Figure 1. Error in the rotation–translation SBT relative to the boundary integral calculation for various $\epsilon$ and $k$ and two different fibre shapes. The fibre shapes we consider, shifted so that their midpoints coincide, are shown in (a). For each fibre, we prescribe a rotational velocity $\varPsi ^\parallel \equiv 1/a^2$ with translational velocity $\boldsymbol {U}=\boldsymbol {0}$. We then solve the boundary integral equation (4.2) for the surface traction, use (2.15) and (2.16) to obtain the centreline force density and parallel torque density, and then (4.3) to obtain an SBT velocity $\boldsymbol {U}_{SB}$ from these densities. We plot the $L^2$ norm of $\boldsymbol {U}_{SB}$ (which should be zero) for several different values of $k$. For $k \neq 2.85$, results are shown only for the half-helix (4.15), and the error is clearly $O(1)$ with respect to $\epsilon$. For $k=2.85$, the error decreases with $\epsilon$ at a rate of roughly $\epsilon ^1$, independent of the fibre shape considered. The data points here come from the most refined discretization in figure 2, while the error bars are the difference between the most refined and second-most refined calculation.

Figure 1

Figure 2. Convergence plot for the curved rotating filament (4.15) studied in § 4.2. We show the self-convergence of our numerical method for (a) the force $\boldsymbol {f}$ and (b) the parallel torque $n^\parallel$ on each cross-section. The ‘error’ is the $L^2$ difference of each quantity relative to the next level of refinement, normalized by the $L^2$ norm of the most refined solution.

Figure 2

Figure 3. The SBT asymptotic errors for rotational velocity in the fully coupled problem.
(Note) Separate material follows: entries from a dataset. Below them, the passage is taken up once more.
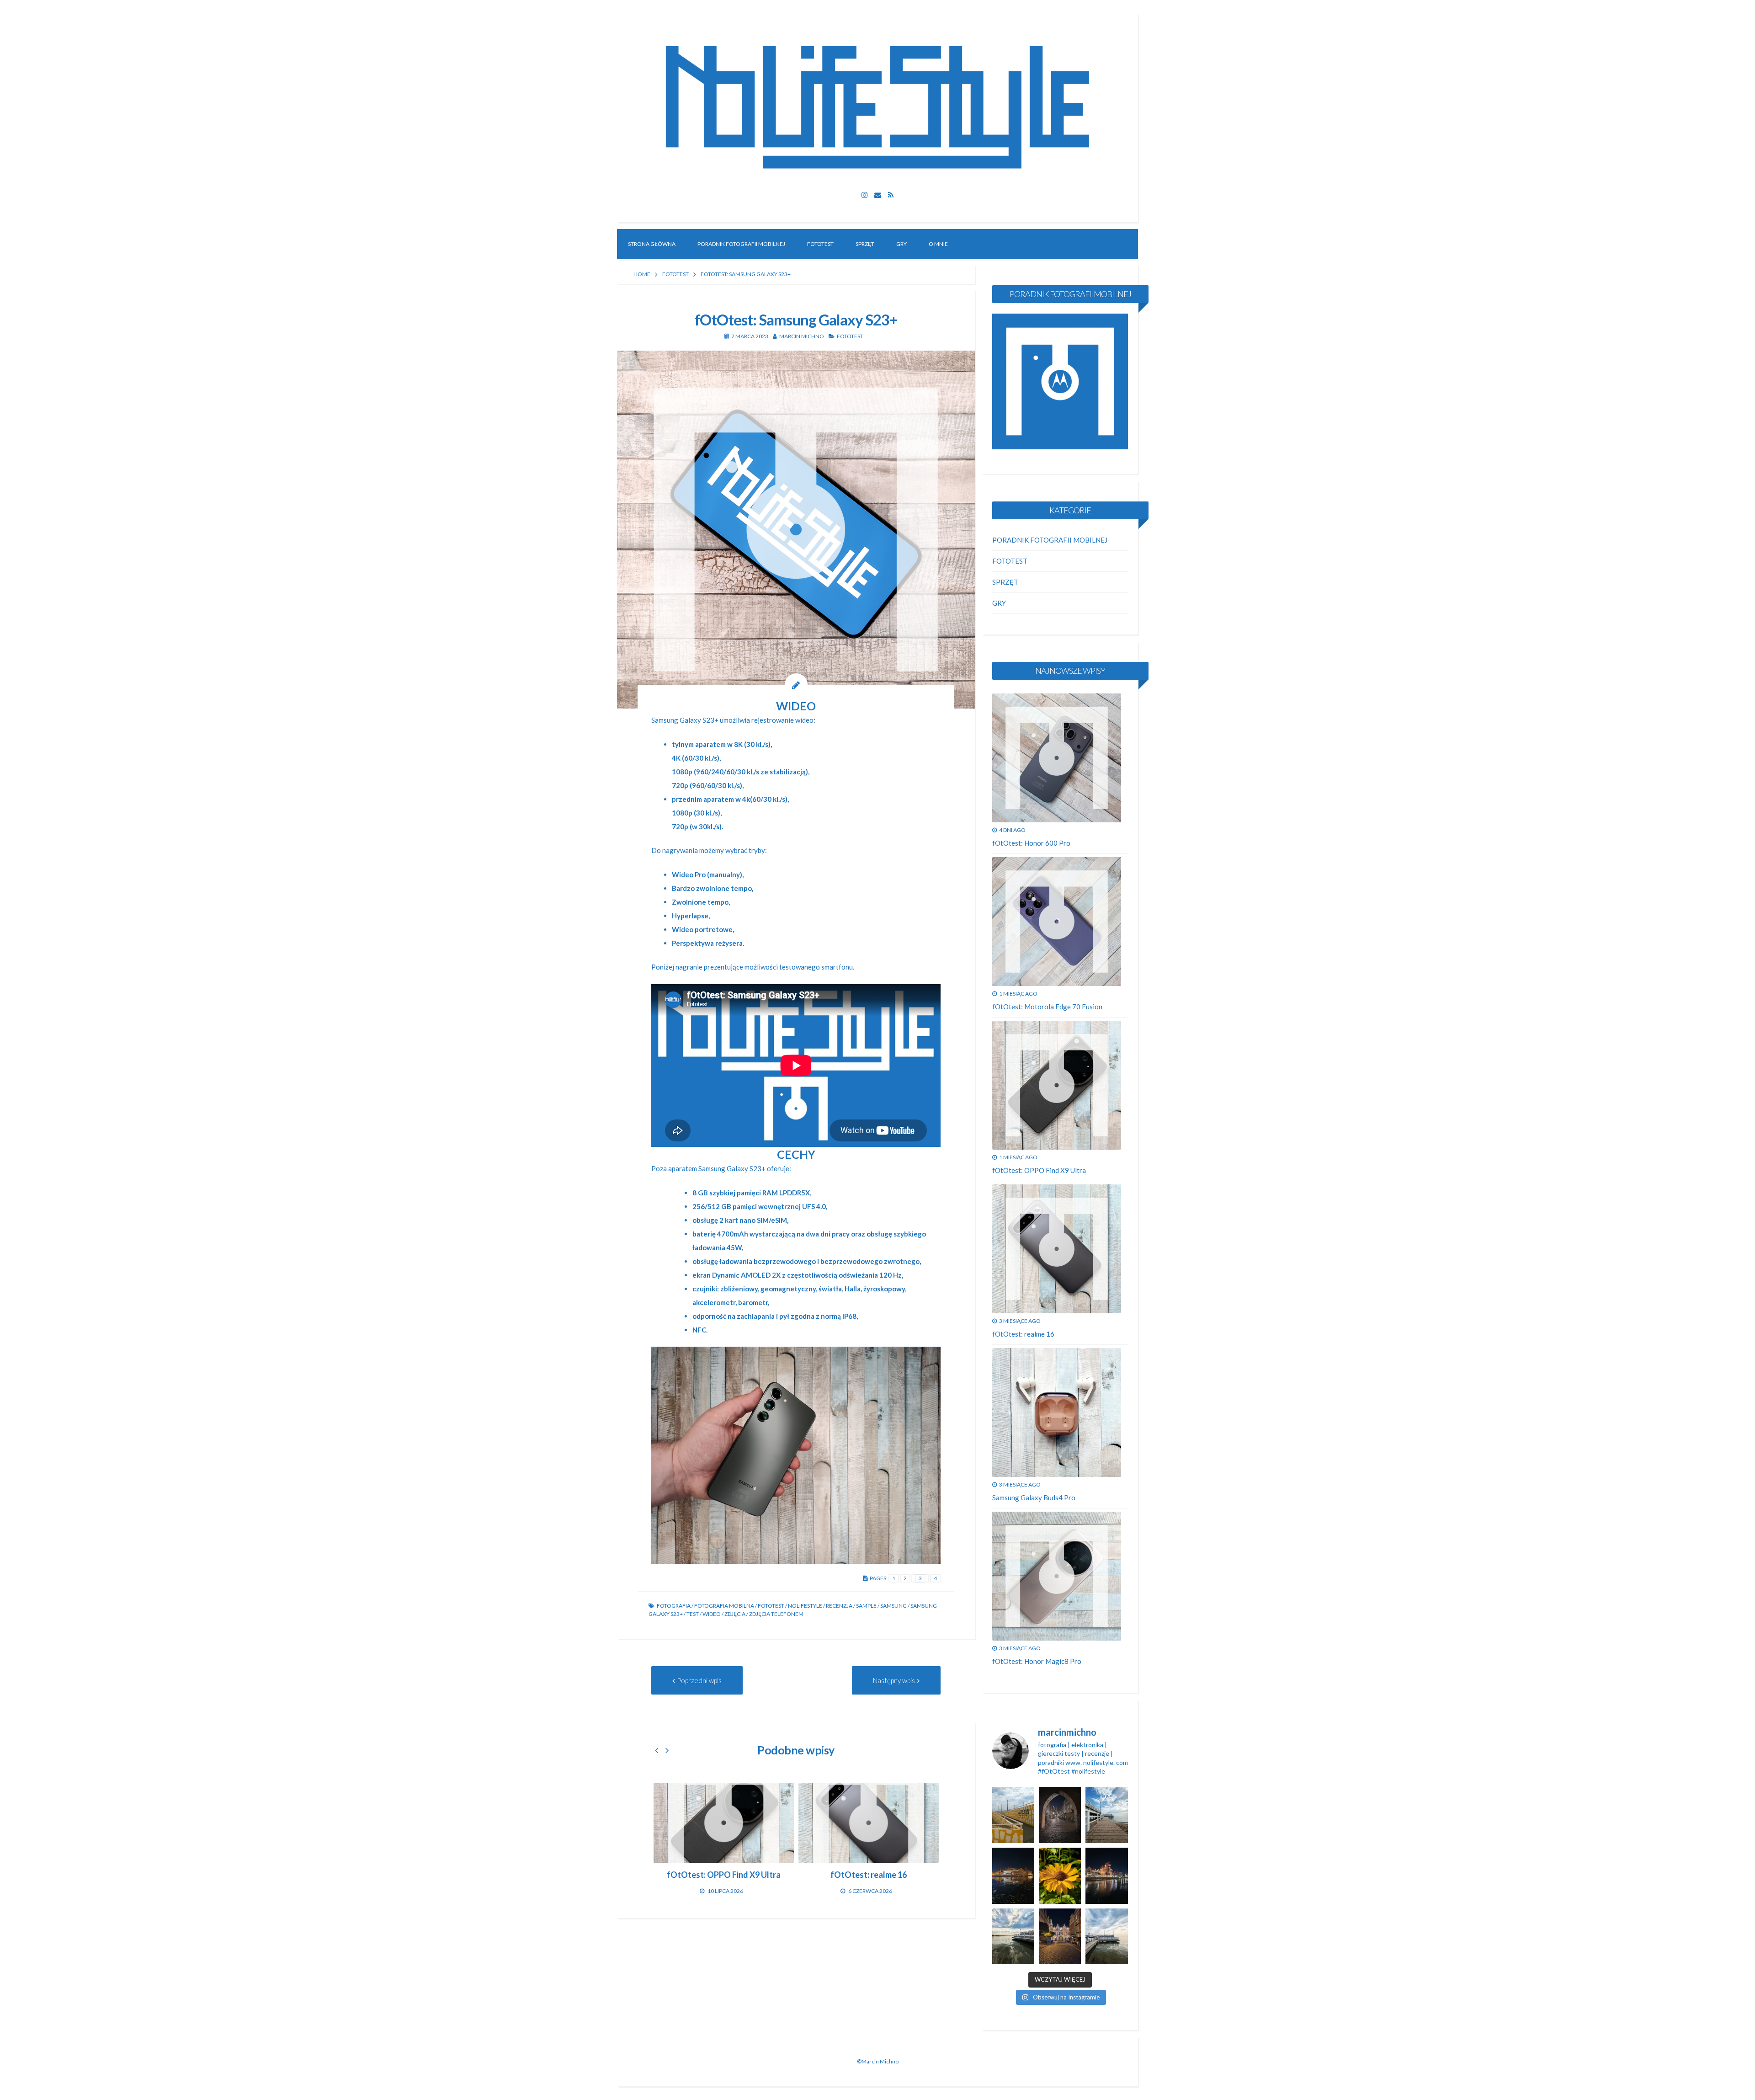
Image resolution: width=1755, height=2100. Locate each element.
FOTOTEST (820, 243)
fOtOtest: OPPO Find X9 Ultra (1039, 1170)
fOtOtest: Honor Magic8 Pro (1036, 1661)
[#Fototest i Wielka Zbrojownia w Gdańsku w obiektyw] (1060, 1936)
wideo (711, 1613)
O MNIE (938, 243)
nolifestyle (805, 1605)
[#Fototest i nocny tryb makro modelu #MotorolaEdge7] (1060, 1876)
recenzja (839, 1605)
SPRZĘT (865, 243)
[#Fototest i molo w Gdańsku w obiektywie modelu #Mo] (1013, 1815)
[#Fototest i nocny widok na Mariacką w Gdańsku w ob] (1060, 1815)
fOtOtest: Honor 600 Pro (1031, 843)
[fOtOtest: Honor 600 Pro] (683, 1823)
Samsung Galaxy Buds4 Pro (1033, 1497)
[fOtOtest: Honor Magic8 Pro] (1056, 1576)
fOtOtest (771, 1605)
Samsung (893, 1605)
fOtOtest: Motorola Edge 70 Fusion (1047, 1006)
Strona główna (651, 243)
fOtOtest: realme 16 (1023, 1334)
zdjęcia (734, 1613)
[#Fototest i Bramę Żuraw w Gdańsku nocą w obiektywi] (1106, 1876)
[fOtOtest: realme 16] (1056, 1248)
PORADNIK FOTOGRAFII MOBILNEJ (741, 243)
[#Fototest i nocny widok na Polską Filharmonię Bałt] (1013, 1876)
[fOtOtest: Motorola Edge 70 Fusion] (828, 1823)
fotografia (674, 1605)
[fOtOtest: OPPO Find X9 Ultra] (1056, 1085)
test (692, 1613)
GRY (901, 243)
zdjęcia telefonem (776, 1613)
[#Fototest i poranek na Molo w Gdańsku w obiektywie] (1106, 1815)
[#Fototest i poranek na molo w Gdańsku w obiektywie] (1106, 1936)
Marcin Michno (801, 336)
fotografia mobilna (724, 1605)
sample (866, 1605)
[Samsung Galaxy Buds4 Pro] (1056, 1412)
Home (641, 274)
We show how the relative error $a^2(\varPsi ^\parallel _{SB}-\varPsi ^\parallel )$ changes as we change $\epsilon$ and the total number of discretization points $N_t$. The SBT rotational velocity $\varPsi ^\parallel _{SB}$ is computed from (4.4) and is dominated by rotation–rotation dynamics. It therefore does not depend on $k$, and so we show only a single $k=2.85$.

Figure 3

Figure 4. The SBT asymptotic errors for translational velocity in the fully coupled problem. We show how the error in the slender body velocity $\boldsymbol {U}_{SB}$ changes as we refine the number of discretization points and the fibre aspect ratio. Here the velocity $\boldsymbol {U}_{SB}$ is computed using (4.3) with the value of $k$ indicated in the legend.